I'm newbie trying to wrap my head around OLAP, and I have a few questions.
- Question 1: Can an OLAP cube store medians, modes, percentiles?
- Question 2: Can an user-written MDX query return a summary of row-level data? (ex: % transactions > $100). Or must the cube designer add this to the cube?
- Question 3: Do any OLAP products now provide mechanisms for accessing row level data? Which?
Our IT Department are looking for feedback on what sort of issues we're having with a particular MS Analsis Services ROLAP cube. We don't have access to the relational database behind it and need to perform calculations that aren't currently available as measures in the cube.
Let me see if I have this right.
- A cube can provide statistics for counts, means, proportions, standard deviations.
- If a particular statistic hasn't been catered for in a measure provided by the cube designer, can we write an MDX query to get it? Or do they need to change the cube in order to pre-calculate it from the row level data?
- A cube cannot provide statistics likes medians, modes or percentiles, beacuse these statistics don't aggregrate properly.
I'm reading Leland Wilkinson's The Grammar of Graphics and in his chapter on Data Mining and OLAP, he says
These [cube operations] work well with statistics like counts, means, proportions, and standard deviations. Simple aggregations over subclasses can be computed by operating on sums, sums of squares, and other terms that are combined in linear functions to produce basic summary statistics.
They do not work properly with statistics like the median, mode and percentiles because the aggregate of these statistics is not the statistic of their aggregates. The median of medians is not the median of the aggregate, for example.
He goes on to add:
A more sophisticated ROLAP model has emerged recently, however. It is possible, through several technologies, to give statistical algorithms access to raw data through the relational model in real time. This approach is more promising than the rigid aggregations offered by structures such as data cubes.

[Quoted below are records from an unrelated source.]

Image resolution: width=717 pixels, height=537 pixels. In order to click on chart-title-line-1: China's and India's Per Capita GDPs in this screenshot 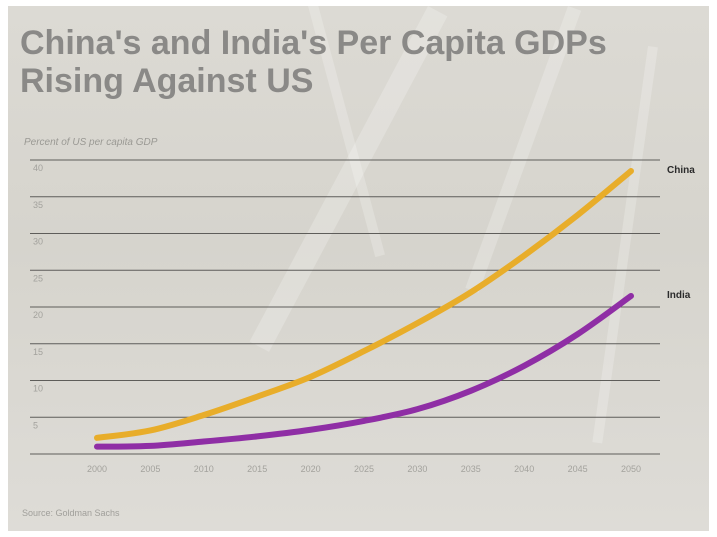, I will do `click(314, 43)`.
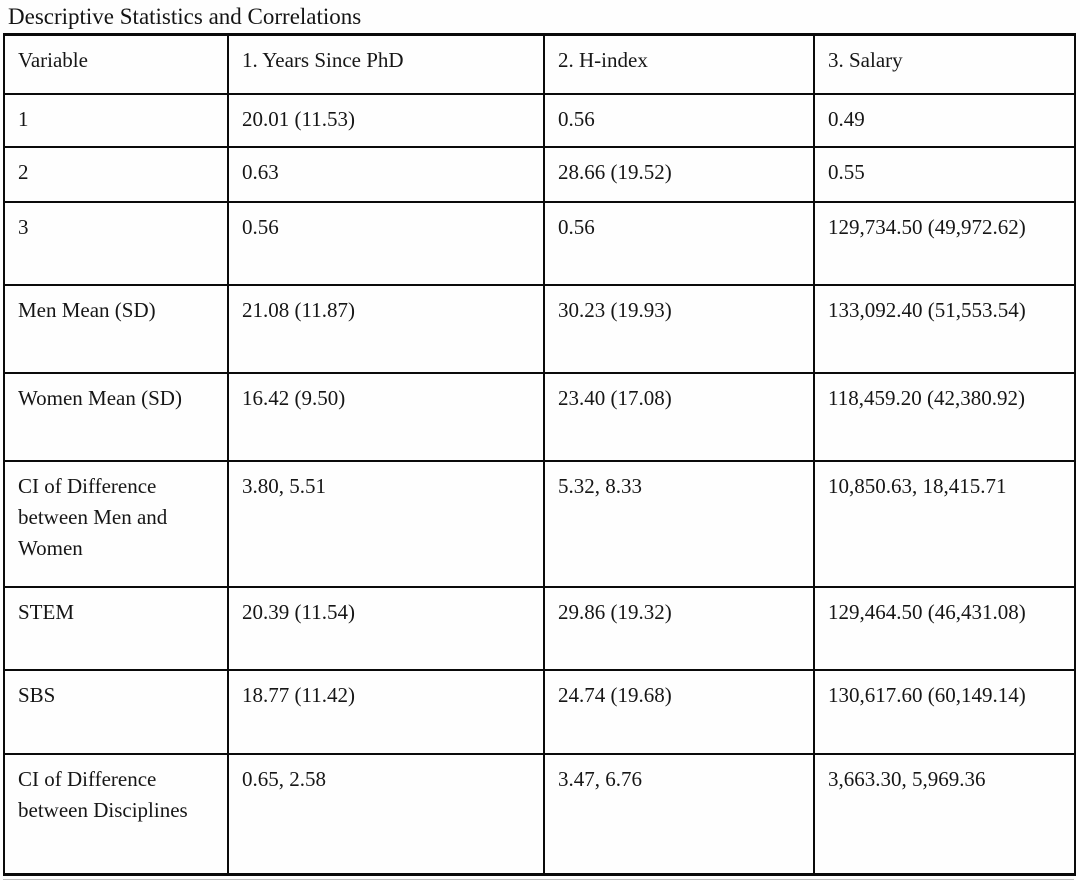 Image resolution: width=1080 pixels, height=880 pixels. What do you see at coordinates (679, 712) in the screenshot?
I see `cell: 24.74 (19.68)` at bounding box center [679, 712].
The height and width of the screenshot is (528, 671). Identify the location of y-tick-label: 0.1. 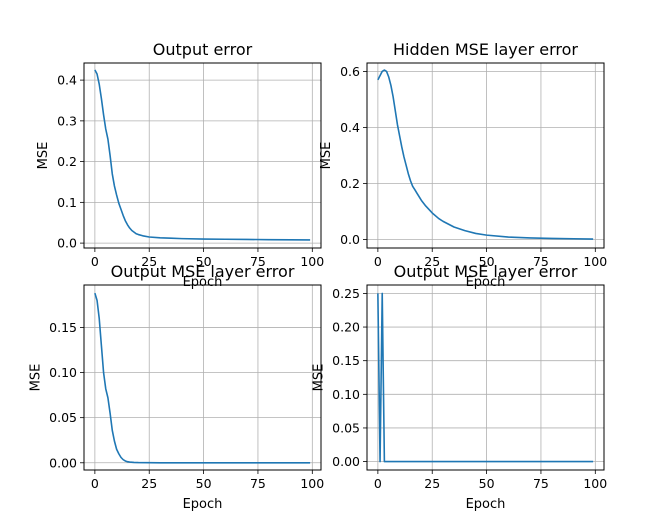
(67, 202).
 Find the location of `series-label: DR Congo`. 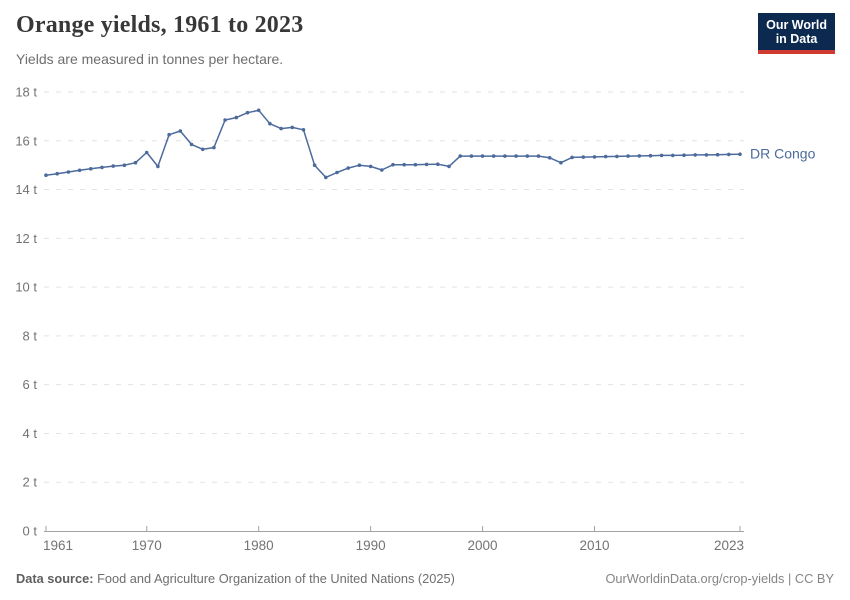

series-label: DR Congo is located at coordinates (783, 154).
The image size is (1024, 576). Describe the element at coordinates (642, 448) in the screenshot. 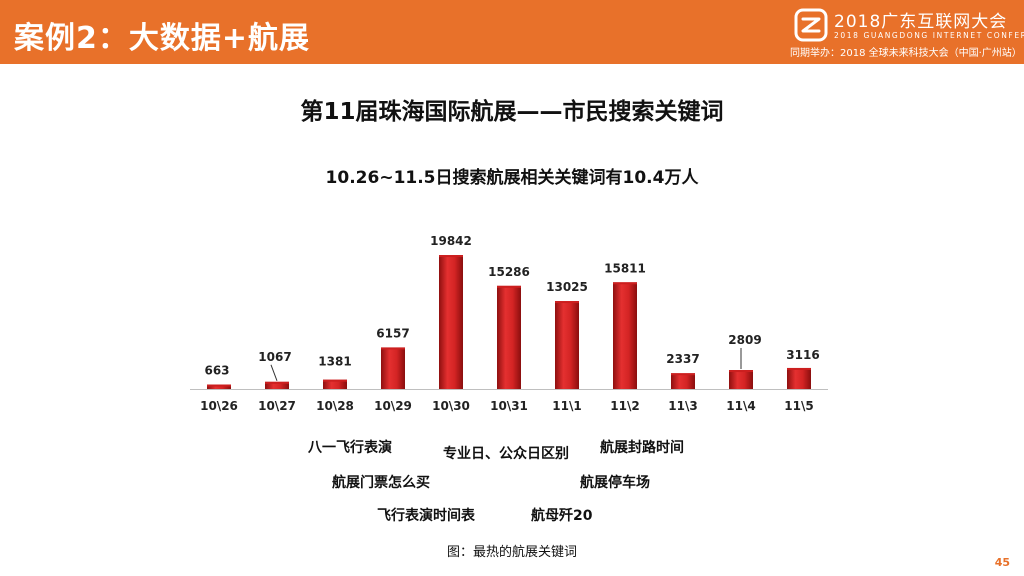

I see `keyword-label: 航展封路时间` at that location.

In the most elegant form of this architecture, applications can request remote connections to provide information about their data-handling methods and take suitable action depending on the returned information. In this form, component architecture can achieve the real promise of distributed computing: design and execution that are independent of site, operating system, or language.
That was written circa 2005. Is anyone aware of products employing this methodology to allow for row-level data access?